TASK A: In the excerpt on youth delinquency below, how long was the boy put on punishment by his parent?
TASK B: Please condense the paragraph beginning "A positive method that could possibly help" in the excerpt on youth delinquency into a short list that keeps its main facts.
TASK C: For each statement, say whether it agrees with the excerpt on youth delinquency and quote the words that decide it: (i) The boy's parent put him on punishment for two weeks. (ii) The writer lets the boy joke about his delinquent acts at church. (iii) Cognitive coping helps to reduce anger towards others.

DOCUMENT EXCERPT:
*-*-*
He has no curfew, no responsibility and is a delinquent. Often, I run into him at the grocery store or just walking around in the neighborhood unsupervised. A few months ago, he got into trouble with the truancy officer. After that, he was detained in in-school suspension and now he must go to court. His parent put him on punishment for one week and after that week was up, he went right back doing what he was doing. When he comes to church in the mornings, he tries to joke and laugh and make fun of his delinquent acts. I do not let him, because I do not want him to influence the other children and make them believe that what he is doing is fun and right. That would be a form of the social learning theory. He makes statements such as “You guys never let me do anything or have fun.”, “My mom gets to have fun with her friends and her boyfriend, why can’t I?” He becomes upset because he is not reaching his goals and does not have the freedom that he desires. This is an example of what I was referring to earlier.
A positive method that could possibly help in minimizing criminal offenses from the youth, is to teach them how to cope with what their feelings. Three major coping methods are cognitive coping, behavioral coping and emotional coping. These coping methods work hand in hand.
Cognitive coping helps to reduce anger towards others. Employing behavioral coping strategies, causes one to act in a manner that is conducive Employing behavioral coping strategies, causes one to act in a manner that is conducive to their well-being. Engaging in emotional coping, reduces how they interpret and act on negative feelings. Family and school life play a huge part in how a child responds to stress. “First, adolescence is a period of transition when youths enlarge their social worlds and take on greater responsibility in school and at home.” Agnew (1997, 2006) If a child had parents that were irritable and had low self-control, they tend to absorb these habits. Peers are also a huge influence on how a kid reacts to certain things. ’Particularly for younger youth as they relate to deviant attitudes and commitment to and involvement with delinquent peers.” (Wiley 2015) Being pressured to do things that are positive or negative causes stress on a child. I remember when I was younger, we would dare people to do things.
*-*-*
STORED ROWS:
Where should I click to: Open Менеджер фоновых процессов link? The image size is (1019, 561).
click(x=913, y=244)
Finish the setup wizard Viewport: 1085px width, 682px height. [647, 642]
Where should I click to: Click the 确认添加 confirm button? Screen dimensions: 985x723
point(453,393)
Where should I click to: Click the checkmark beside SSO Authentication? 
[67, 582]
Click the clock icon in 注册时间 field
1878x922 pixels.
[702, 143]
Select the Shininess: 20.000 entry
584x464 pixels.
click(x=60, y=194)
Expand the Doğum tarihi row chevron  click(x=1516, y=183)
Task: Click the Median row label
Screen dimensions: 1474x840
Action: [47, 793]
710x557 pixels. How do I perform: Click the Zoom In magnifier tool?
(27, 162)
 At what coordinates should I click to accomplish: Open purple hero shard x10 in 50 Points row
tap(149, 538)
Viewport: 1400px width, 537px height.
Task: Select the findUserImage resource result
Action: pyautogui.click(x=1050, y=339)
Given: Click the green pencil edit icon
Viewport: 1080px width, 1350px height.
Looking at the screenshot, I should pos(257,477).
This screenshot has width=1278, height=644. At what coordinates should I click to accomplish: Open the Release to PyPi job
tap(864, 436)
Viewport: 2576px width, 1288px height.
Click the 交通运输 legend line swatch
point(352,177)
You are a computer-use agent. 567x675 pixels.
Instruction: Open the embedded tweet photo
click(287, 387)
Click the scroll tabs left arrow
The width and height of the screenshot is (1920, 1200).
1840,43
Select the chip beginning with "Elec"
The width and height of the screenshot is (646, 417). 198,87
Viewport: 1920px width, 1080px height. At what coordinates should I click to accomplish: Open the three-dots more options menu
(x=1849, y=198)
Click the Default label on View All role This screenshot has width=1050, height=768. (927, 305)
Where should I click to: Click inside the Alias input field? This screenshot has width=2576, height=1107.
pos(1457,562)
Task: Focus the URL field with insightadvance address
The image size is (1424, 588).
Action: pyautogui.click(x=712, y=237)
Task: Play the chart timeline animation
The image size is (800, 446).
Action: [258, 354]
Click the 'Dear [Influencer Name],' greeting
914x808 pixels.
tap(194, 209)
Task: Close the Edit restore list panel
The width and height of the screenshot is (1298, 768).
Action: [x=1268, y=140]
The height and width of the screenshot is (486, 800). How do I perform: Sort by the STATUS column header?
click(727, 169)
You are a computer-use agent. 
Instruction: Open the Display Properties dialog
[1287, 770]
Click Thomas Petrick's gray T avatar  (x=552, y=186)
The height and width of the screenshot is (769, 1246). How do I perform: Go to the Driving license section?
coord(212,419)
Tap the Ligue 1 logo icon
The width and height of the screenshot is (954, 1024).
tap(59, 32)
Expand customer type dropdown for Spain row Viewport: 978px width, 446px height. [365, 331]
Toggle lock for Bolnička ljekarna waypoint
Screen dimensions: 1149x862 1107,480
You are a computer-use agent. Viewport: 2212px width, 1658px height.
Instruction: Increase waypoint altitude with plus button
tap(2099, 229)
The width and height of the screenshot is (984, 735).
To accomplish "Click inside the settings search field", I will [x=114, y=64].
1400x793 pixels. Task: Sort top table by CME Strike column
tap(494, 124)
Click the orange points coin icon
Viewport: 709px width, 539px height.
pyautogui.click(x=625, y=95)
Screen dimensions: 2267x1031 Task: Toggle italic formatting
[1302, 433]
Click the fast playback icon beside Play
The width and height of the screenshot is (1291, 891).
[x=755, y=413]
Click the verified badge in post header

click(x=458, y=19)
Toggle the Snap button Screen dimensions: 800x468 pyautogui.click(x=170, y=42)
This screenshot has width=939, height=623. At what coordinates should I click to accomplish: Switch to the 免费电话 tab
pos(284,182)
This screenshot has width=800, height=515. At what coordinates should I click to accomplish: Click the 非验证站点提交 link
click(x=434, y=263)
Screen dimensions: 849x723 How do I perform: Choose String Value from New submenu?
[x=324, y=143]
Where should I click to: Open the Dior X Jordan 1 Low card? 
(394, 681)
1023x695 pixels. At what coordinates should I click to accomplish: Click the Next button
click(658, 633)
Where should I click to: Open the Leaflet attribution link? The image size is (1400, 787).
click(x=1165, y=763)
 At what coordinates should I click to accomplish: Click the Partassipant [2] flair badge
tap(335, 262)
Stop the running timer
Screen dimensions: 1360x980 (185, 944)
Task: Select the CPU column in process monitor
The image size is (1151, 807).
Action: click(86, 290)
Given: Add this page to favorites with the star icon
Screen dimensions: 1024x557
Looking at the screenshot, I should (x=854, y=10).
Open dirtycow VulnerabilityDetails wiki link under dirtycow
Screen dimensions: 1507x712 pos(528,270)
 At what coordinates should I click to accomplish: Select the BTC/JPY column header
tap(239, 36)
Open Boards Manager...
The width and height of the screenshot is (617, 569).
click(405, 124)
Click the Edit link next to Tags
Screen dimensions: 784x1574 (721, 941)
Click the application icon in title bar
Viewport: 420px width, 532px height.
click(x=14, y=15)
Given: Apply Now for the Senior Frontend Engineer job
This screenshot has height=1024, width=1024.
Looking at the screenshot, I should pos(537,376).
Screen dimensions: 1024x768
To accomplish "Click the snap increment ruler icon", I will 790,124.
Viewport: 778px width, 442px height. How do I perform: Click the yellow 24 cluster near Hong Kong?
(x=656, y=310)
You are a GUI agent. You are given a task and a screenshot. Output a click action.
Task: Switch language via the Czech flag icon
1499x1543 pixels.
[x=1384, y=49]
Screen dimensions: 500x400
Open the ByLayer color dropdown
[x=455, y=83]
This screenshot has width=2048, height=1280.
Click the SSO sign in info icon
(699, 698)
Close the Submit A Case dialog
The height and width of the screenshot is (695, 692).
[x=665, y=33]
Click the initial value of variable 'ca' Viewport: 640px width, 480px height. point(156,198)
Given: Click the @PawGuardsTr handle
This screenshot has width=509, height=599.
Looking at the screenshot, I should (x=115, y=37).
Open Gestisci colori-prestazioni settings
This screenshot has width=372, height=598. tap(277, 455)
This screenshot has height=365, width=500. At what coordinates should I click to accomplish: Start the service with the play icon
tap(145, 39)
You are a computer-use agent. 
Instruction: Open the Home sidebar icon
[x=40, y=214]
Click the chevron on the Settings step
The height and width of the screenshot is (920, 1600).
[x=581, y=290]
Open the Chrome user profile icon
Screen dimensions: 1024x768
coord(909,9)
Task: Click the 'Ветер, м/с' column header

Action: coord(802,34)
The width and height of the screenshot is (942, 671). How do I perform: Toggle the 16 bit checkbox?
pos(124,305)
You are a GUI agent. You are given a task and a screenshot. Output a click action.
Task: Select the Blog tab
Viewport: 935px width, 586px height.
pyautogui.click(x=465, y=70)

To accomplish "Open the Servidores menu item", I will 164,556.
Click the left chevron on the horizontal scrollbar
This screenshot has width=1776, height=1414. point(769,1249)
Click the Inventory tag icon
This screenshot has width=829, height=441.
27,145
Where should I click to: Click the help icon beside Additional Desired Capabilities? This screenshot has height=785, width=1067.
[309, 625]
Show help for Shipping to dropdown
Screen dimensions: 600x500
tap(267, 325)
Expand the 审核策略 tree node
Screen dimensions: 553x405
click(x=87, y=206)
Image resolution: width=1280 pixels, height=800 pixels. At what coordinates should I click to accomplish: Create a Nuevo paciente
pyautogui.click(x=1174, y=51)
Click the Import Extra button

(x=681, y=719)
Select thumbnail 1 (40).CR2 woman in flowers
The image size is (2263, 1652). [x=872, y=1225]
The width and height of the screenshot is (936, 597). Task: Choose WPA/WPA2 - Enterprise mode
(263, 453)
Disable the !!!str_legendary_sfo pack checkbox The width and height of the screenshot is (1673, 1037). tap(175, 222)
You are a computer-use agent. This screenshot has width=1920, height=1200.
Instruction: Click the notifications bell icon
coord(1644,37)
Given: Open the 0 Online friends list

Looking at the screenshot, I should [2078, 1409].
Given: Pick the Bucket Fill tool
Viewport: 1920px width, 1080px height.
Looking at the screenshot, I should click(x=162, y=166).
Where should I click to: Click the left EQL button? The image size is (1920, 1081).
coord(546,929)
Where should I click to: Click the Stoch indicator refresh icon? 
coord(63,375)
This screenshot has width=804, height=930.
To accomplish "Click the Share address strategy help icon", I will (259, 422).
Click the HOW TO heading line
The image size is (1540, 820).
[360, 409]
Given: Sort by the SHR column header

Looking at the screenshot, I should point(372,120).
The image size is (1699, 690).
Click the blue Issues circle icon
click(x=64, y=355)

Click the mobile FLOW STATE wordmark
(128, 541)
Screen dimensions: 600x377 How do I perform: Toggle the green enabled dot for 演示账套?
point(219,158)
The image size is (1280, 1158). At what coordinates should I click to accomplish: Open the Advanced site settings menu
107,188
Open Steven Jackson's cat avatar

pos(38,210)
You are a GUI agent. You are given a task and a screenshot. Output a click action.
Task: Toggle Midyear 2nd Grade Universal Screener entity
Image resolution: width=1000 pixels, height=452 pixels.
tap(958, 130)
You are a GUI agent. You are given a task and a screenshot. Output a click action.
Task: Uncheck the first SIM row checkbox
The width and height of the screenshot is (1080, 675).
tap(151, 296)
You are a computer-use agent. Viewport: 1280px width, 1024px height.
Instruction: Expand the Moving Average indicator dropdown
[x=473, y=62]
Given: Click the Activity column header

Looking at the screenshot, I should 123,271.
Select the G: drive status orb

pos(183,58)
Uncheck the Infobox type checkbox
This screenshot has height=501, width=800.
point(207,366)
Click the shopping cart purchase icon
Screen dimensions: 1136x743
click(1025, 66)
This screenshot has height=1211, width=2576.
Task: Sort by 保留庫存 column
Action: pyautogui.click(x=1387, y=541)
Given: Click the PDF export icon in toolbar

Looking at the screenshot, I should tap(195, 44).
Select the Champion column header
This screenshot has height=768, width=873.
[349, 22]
*-*-*
COMPLETE ANSWER A: One week.

COMPLETE ANSWER B:
- Teaching youth how to cope with their feelings could help reduce their criminal offenses.
- The three major coping methods are cognitive, behavioral and emotional coping.
- These methods work hand in hand.

COMPLETE ANSWER C:
(i) No: "His parent put him on punishment for one week"
(ii) No: "I do not let him"
(iii) Yes: "Cognitive coping helps to reduce anger towards others."